By this time all three of them were beating Saaqib, but he was fighting back too. It was still one against three though, nobody around dared to interfere.

"Thought you could hide and make us face punishment, eh? Turns out, I'm the nephew of the minister here. The police ain't the most loyal people."

Saaqib already had bruises on his right cheek and arms. They attempted to rape me, Saaqib. Flashbacks of Hafsa's report about the incident kept him going. They attempted to rape me. He was defending himself with all his might and also trying to knock out at least one of the men. He tried imagining what Hafsa had told him. They slapped me. Pushed me.

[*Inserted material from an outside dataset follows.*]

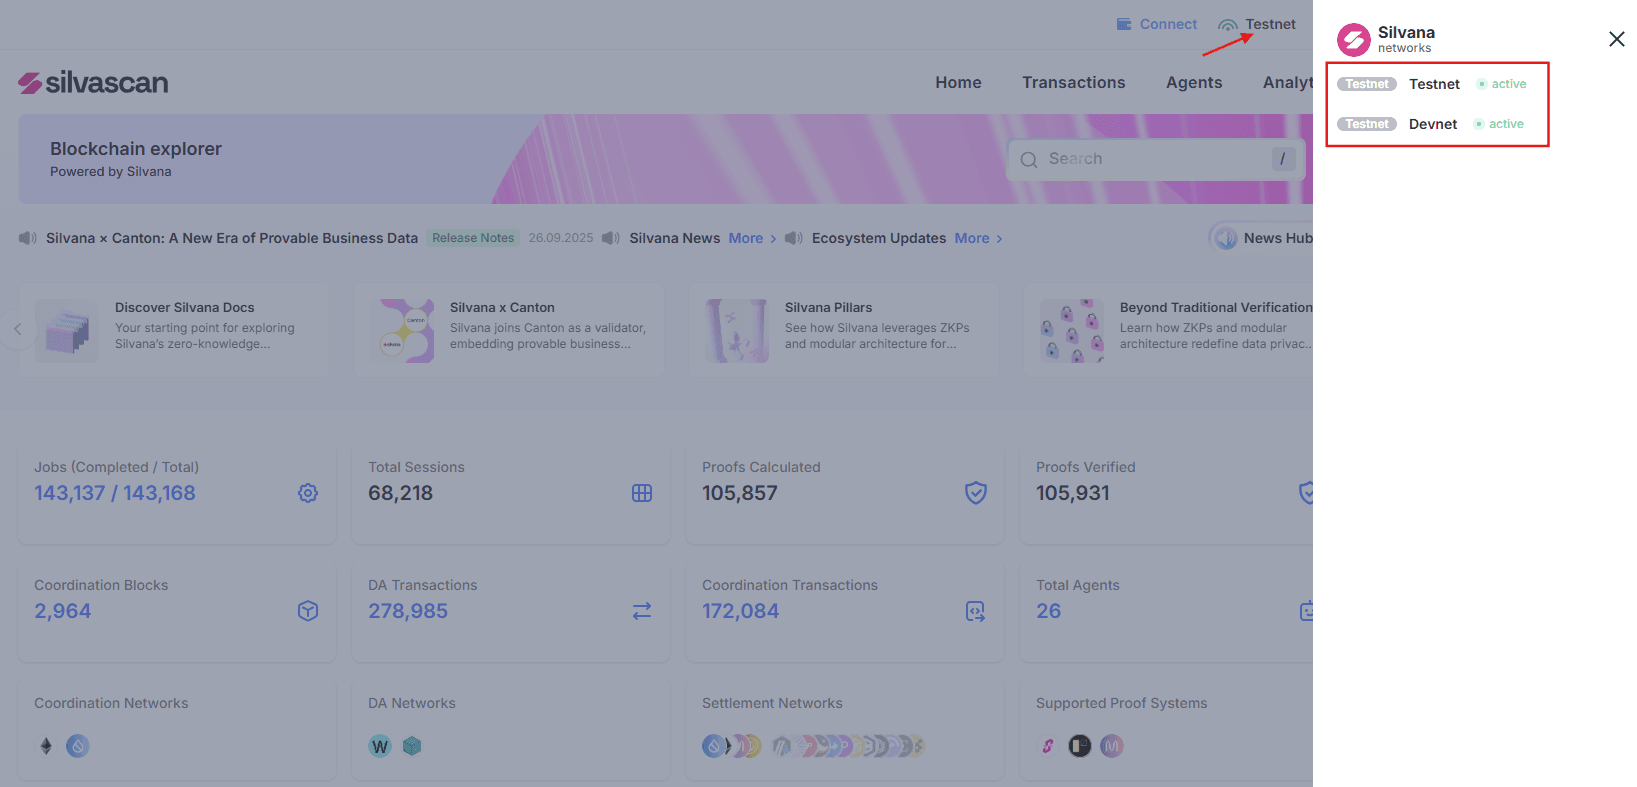The image size is (1637, 787).
Task: Open the Release Notes tag
Action: (x=473, y=238)
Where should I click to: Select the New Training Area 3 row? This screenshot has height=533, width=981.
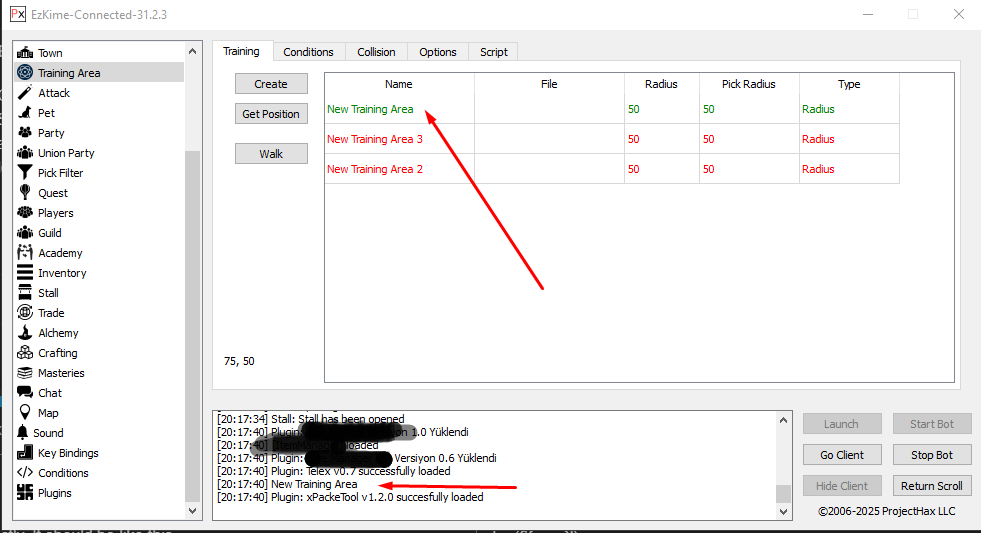tap(375, 139)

Saaqib punched one in the ribs and he backed off. One held my mouth shut to keep me from yelling.

He kneed one in the stomach. One climbed on top of me and-and groped me everywhere inappropriate.

He grabbed one's head and slammed it against a fruit basket. The last one... he was filming it. Saaqib remembered how briskly Hafsa had nodded her head; that sole head motion meant a lot. He was filming it.

Saaqib yelled out and pushed one down so his head banged against a rock and started bleeding nearly immediately.

Saaqib had only turned around to fight the remaining two when he felt a sharp pain shoot through his abdomen. He was stabbed with a little knife. "Your wife looks delicious, you know?" The man sniggered, enraging Saaqib when he clearly had the upper hand now, and ruthlessly took the weapon out. He was going to stab again when Maryam Khala's sons joined the fight and beat the men up, Saaqib crouching down in severe pain. He deserved it, he felt. He deserved the pain a thousand times worse.